Figure 2.

Epitope Specificity of CD8⁺ T Cell Response to S Protein Differs Significantly between HLA-A^∗02:01-Positive CPs and HD

(A and B) PBMCs of HLA-A^∗02:01-positive CPs (n = 17), HD(CoV) (n = 7), and HD(BB) (n = 10) were stimulated with a mix of 13 predicted peptides and expanded for 8–12 days, followed by MHC-tetramer staining. (A) Pie charts represent fractions of wells containing tetramer-positive cells after expansion. (B) Representative MHC-tetramer staining at day 9 (patient p1445, well 3).

(C) Receiver operating characteristic (ROC) curve of the CP/HD classifier on the basis of the presence of YLQ or RLQ epitope-specific cells after expansion.

(D) MHC-tetramer-positive clones after rapid in vitro expansion were FACS-sorted, and their TCR repertoires were sequenced. Numbers of YLQ- and RLQ-specific clones in each patient are plotted (p = 0.0013 by Mann-Whitney test).

(E) YLQ- and RLQ-specific T cell clones occupy only a negligible fraction of the total repertoire. Frequencies of each antigen-specific T cell clone in the PBMCs are plotted.

(F) IFNγ-secreting CD4⁺ and CD8⁺ cells were FACS-sorted after stimulation with S protein, and their TCRβ repertoire was sequenced. A representative enrichment plot for patient p1448, showing IFNγ-secreting CD8⁺ versus total PBMCs.
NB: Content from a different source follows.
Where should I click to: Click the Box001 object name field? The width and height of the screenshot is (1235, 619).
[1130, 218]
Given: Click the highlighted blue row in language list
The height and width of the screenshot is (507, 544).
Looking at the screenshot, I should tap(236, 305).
Red dots represent clones that are both strongly (>10×) and significantly (p < 10⁻⁸, Fisher’s exact test) enriched.

(G) Clonal structure of the CD4⁺ (blue) and CD8⁺ (orange) antigen-specific T cell populations. Numbers inside the pie charts indicate the total number of antigen-specific clones, and numbers below in parentheses indicate their combined share in the total T cell repertoire.